福利厚生とは
「福利厚生(ふくりこうせい)」とは、企業が従業員やその家族の生活の安定、健康の維持・向上、そして仕事へのモチベーションアップなどを目的として、給与や賞与とは別に提供するサービスや制度の総称です。
これは、企業が従業員に対して提供する一種の「従業員向けサービス」や「追加の報酬」と考えると分かりやすいでしょう。
福利厚生の種類
福利厚生は、法律で定められているかどうかによって大きく2種類に分けられます。
法定福利厚生(ほうていふくりこうせい)
法律で企業に導入・実施が義務づけられている福利厚生です。
従業員を雇用している企業は、必ずこれらを負担・提供しなければなりません。その費用は「法定福利費」と呼ばれ、多くは企業と従業員とで保険料などを分担します。
| 種類 | 概要 | 主な企業負担割合 |
| 健康保険 | 病気やケガ、出産、死亡した際などに給付を行う公的な医療保険制度。 | 労使折半(会社と従業員が半額ずつ) |
| 厚生年金保険 | 老後の生活を保障する公的年金制度。 | 労使折半 |
| 介護保険 | 40歳以上の従業員が加入し、介護サービスにかかる費用を給付する制度。 | 労使折半 |
| 雇用保険 | 失業したときや育児・介護休業時に給付を行う制度。 | 企業が原則2/3程度を負担 |
| 労災保険 | 業務中や通勤中の事故・災害によるケガや病気を補償する制度。 | 企業が全額負担 |
| 子ども・子育て拠出金 | 児童手当などの費用に充てるためのもの。 | 企業が全額負担 |
法定外福利厚生(ほうていがいふくりこうせい)
法律の定めがなく、企業が独自に任意で設ける福利厚生です。
企業ごとに内容や制度の充実度が異なり、その費用は「福利厚生費」あるいは「法定外福利費」と呼ばれます。企業の経営方針や財政状況によって多岐にわたる種類があります。
【法定外福利厚生の代表的な例】
| 区分 | 具体的な例 |
| 住宅関連 | 住宅手当(家賃補助)、社宅・独身寮の提供 |
| 通勤関連 | 通勤手当(交通費の支給) |
| 健康・医療 | 人間ドックや健康診断の費用補助、スポーツジムの利用補助 |
| 慶弔・災害 | 結婚祝い金、出産祝い金、弔慰金、災害見舞金 |
| 文化・レクリエーション | 社員食堂やカフェの提供、社員旅行、部活動・サークル活動費の補助、保養施設の利用割引 |
| 自己啓発・能力開発 | 資格取得支援金、通信教育やセミナー受講費の補助 |
| 特別休暇 | リフレッシュ休暇、アニバーサリー休暇など法定の年次有給休暇以外の休暇 |
福利厚生の目的と企業側のメリット
企業が福利厚生を充実させる主な目的は、従業員満足度(ES)の向上と、それを通じた企業競争力の強化です。

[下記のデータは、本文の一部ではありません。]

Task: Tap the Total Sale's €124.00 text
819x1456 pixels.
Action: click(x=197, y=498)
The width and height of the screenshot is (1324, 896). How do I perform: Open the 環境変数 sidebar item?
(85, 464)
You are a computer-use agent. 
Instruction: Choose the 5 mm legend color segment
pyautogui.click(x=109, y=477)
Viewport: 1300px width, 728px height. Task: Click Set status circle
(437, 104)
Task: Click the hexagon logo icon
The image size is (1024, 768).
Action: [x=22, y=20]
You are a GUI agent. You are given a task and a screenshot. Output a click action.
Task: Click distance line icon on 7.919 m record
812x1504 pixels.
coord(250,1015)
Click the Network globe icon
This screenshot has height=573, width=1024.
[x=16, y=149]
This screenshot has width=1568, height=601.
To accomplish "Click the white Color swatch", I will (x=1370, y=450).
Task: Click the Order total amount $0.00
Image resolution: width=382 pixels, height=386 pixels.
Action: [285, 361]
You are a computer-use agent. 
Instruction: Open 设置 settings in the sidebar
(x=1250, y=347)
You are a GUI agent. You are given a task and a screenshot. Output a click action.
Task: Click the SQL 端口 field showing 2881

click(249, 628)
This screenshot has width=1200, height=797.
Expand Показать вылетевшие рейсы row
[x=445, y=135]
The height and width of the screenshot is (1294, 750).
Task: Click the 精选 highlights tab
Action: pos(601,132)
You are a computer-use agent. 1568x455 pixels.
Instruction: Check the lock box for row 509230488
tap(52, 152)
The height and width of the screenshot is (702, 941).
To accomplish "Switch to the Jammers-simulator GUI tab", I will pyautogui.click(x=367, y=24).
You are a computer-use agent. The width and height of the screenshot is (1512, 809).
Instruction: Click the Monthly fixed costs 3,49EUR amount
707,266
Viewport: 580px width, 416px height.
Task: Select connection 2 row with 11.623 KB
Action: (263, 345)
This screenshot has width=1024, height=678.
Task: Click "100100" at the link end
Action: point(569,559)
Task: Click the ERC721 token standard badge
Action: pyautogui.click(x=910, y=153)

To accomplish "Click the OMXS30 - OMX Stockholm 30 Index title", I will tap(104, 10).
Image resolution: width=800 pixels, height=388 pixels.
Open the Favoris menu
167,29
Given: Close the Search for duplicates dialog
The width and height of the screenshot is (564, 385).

- 人材の定着・離職率の低下給与以外の生活支援や健康支援があることで、従業員は安心して働き続けやすくなります。
- 優秀な人材の確保福利厚生が充実していることは、求職者にとって大きな魅力となり、採用活動において他社との差別化につながります。
- モチベーション・生産性の向上心身の健康やワークライフバランスをサポートすることで、従業員の意欲や業務効率の向上に寄与します。
- 企業イメージの向上従業員を大切にする企業姿勢は、社会的な評価を高めます。
福利厚生は、単なる「経費」ではなく、「人材への投資」として非常に重要な役割を担っています。